- Frank hatches a plan to converse more with Helen. He goes to the library, where he knows she often goes during the week.
- She soon arrives, as expected.
- When she leaves, Frank follows her.
- He suggests a walk through the park. It's cold, but Helen goes along.
- She first feels irritation, which she supposes comes from her mother's warnings about gentiles.
- It passes. Helen thinks there may be more to Frank than she supposed. Yeah, like peeping and armed robbery.
- Frank segues from a comment of hers about snow to a story about St. Francis that he remembers. In the story, St. Francis couldn't sleep, worried he'd made the wrong choice about becoming a monk. He went outside and made a wife and kids out of snow and was then able to relax.
- A priest had told Frank the story back when he was in an orphanage.
- Helen thanks him for helping her father but warns him against a career in the grocery business.
- Wow. No one in the Bober family likes their business.
- Frank responds that he's just taking a breather.
- They sit on a bench.
- While Frank smokes, Helen asks him about the biography of Napoleon he's reading.
- They discuss books. She's reading a Dostoevsky novel.
- They then take turns talking about why life prevented them from completing college. For Frank, it was his constant moving and jobs. For Helen, it was helping her folks.

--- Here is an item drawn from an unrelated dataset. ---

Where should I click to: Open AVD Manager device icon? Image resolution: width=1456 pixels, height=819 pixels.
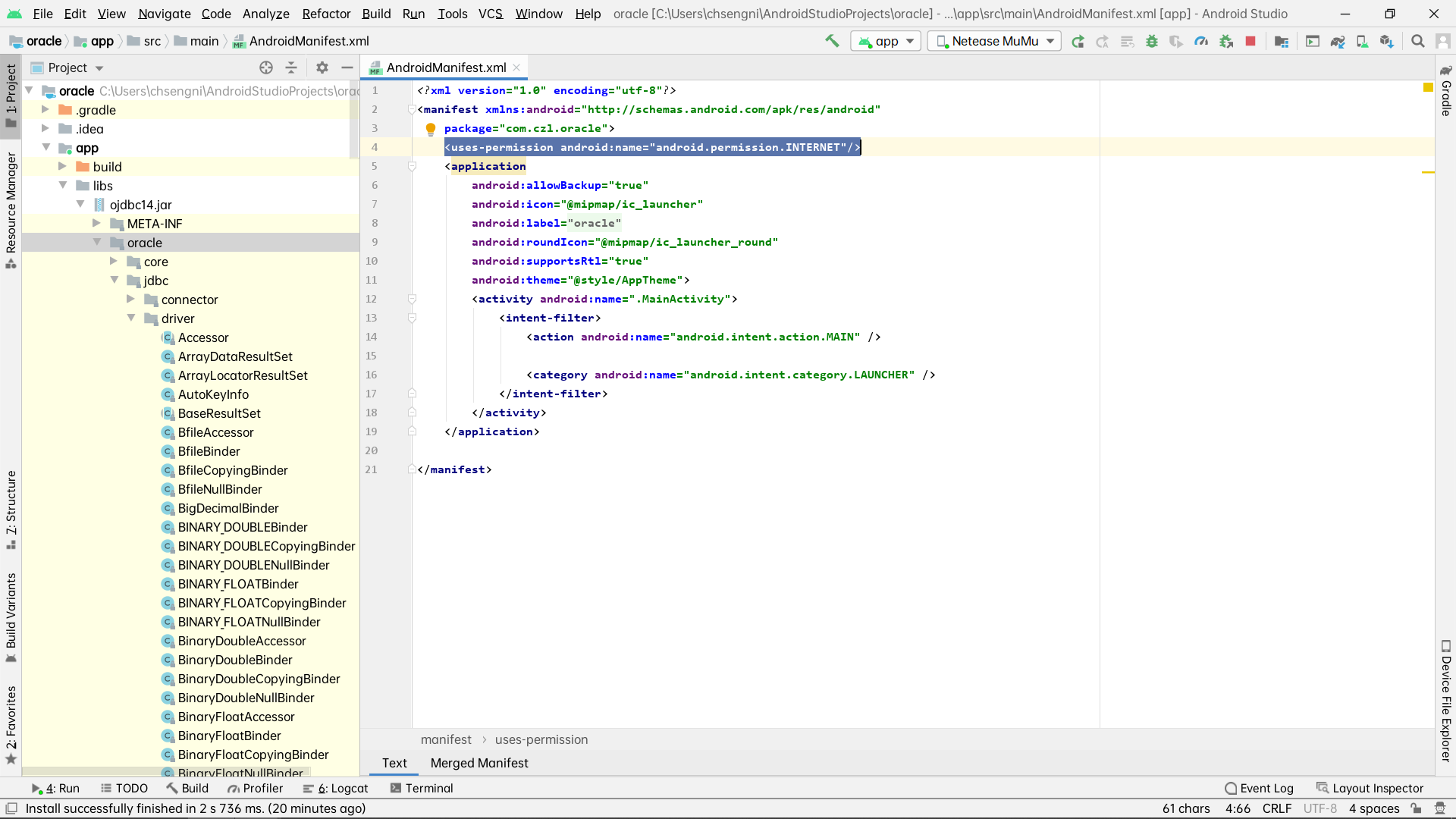(1363, 41)
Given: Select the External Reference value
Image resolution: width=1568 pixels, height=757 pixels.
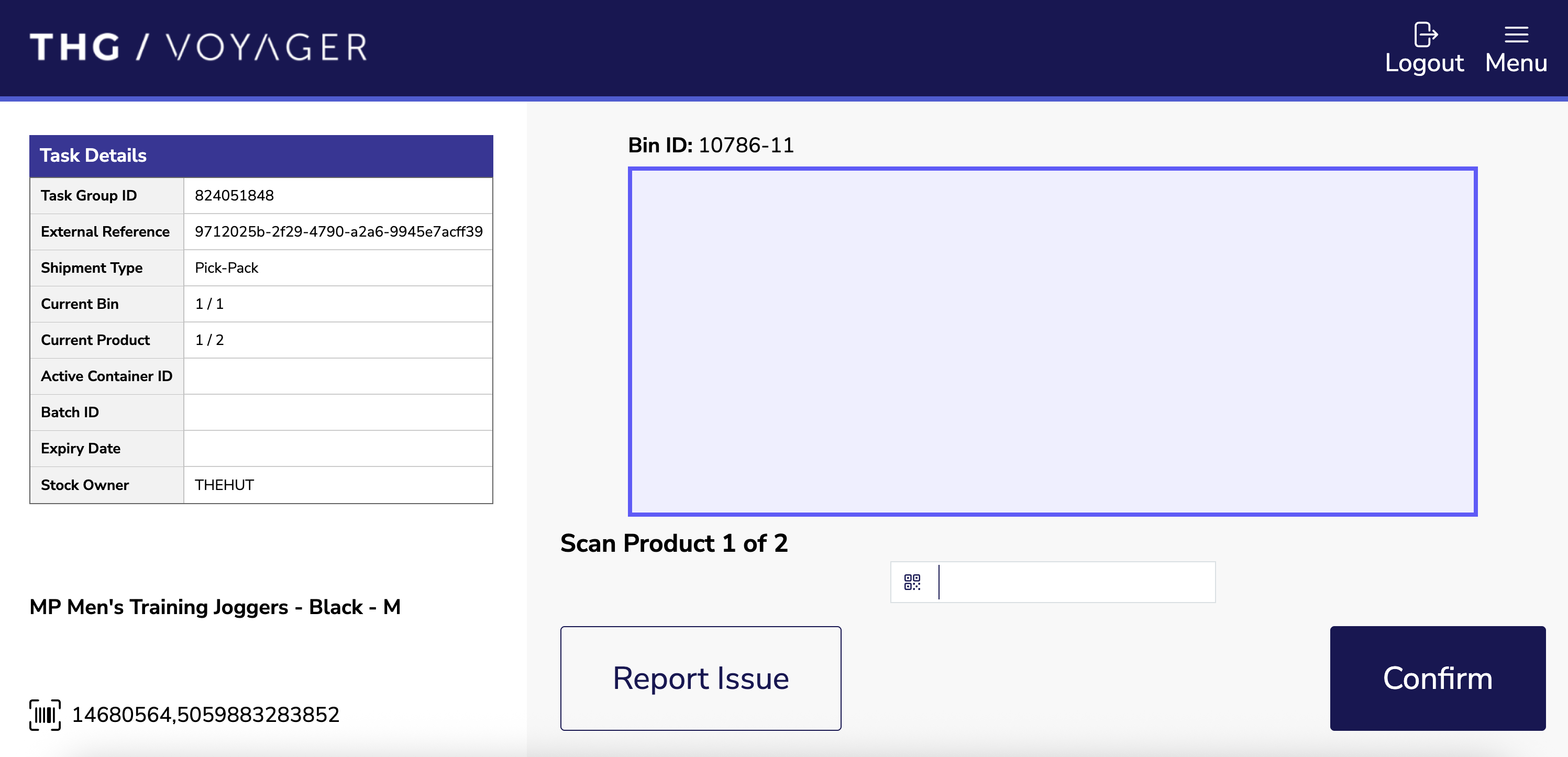Looking at the screenshot, I should pos(338,232).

- Helen would like to go to NYU during the day. She doesn't care for her secretarial job.
- Frank tells her about his bad luck with a story about an acrobat he liked when he worked at a carnival. She came in time to like him too, but was killed in a car accident the very day she expressed her love for him.
- They arrive back home. Helen goes inside. Frank stays out in the cold, wanting to look at the moon.
- In her room, Helen thinks over the walk with Frank. She's impressed by him and wishes she could see the moon from her window.